Salman Ahmed Shaikh
There are two basic contents of religion, the beliefs and the other is practices. For the belief part, commonly shared history, archaeology and science also provides sufficient hints for one to rationally decide and keep the belief steadfastly. The practices also make a person more responsible with afterlife accountability and incentives. Nevertheless, the rational merits of religious practices and practical principles are not the sole thesis and set of arguments that the religion uses to appear convincing. The worldview of Islam first and foremost invites a rational human being to think about the deeper meaning and purpose of his life and take heed from established history and science to decide about what to believe in.
Along with a distinct worldview, religion of Islam is a set of prescribed rules than just philosophical and scientific description of human beings and nature. It demands sincere subservience to Allah. Faith cannot be admissible as a sincere religious behavior if it is only based on material expectations of this life.
The worldview of Islam does not relegate a human to be servant of any creation except to the only true Creator. However, it does not ask human beings to use the authority and live their lives the way they want in every matter of life and accept religion as a product and give it some place in time and money allocation. If religion is just a product, then, its use, utility and purpose ends with a person’s life. However, Islam provides a code of life in which even the pursuit of material sustenance can be worship if the believer does it with acknowledging his true role and place in this world.

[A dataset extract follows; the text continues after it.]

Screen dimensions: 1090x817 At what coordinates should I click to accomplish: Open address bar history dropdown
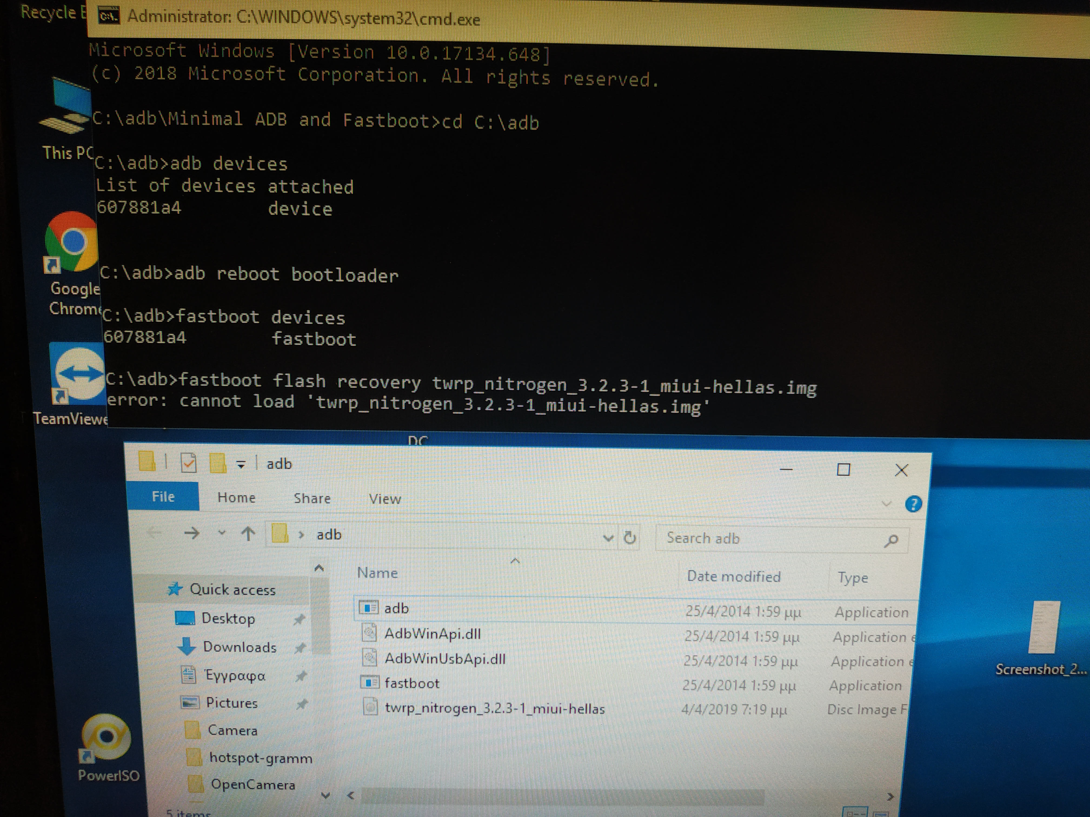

Indeed, studies in primary-data based religious choices or economic choices by religious persons can explain differences in social and economic choices between religious and non-religious groups, but measuring both the religiosity and its causal effect on behavior is difficult to establish. Furthermore, it is only a Godly endeavor to truly judge about religiosity.
Stated preferences are always a very weak method of finding motivations behind actions where the question of ethics is involved. Behavioral economics confirms through empirical evidence that people tend to be overconfident. They have their personal biases which make people consider themselves more righteous than they really maybe. It is the compliance to religion that makes a person religious and not his performance determining the effectiveness of religion.
Islamic economics can admit micro foundations as description of human behavior in economic way of life; however, the systems, institutions and policy making offered by Islamic economics cannot take human behavior as a rule, but only as a guide. Islamic economics cannot be just description of animalistic pursuit of materialism. Whenever Islamic principles guide choices, the emphasis is not on choosing the specific actions and leaving no other choice for the economic agent. The reason of that guidance is to create the boundary of permissible ethical and social choices that avoid harming self-interest in both short run and long run for self and for the society.
Most of the description of human economic behavior in mainstream economics is trivial at best. Gregory Mankiw once wrote in a widely used textbook ‘people react to incentives, rest is commentary’. Islamic economics cannot confine itself to commentary on material pursuits alone. In mainstream economics, the important issues of equity, welfare, equitable distribution and institutions that can ensure these ideal visions are at the periphery rather than at the center of the field.
That is where; Islamic economics has something distinctive to offer. Islam as a comprehensive doctrine not only offers basis of a credible social contract and institutions that address issues of welfare and equity effectively, but it also defines the deeper meaning of life and purpose of human existence.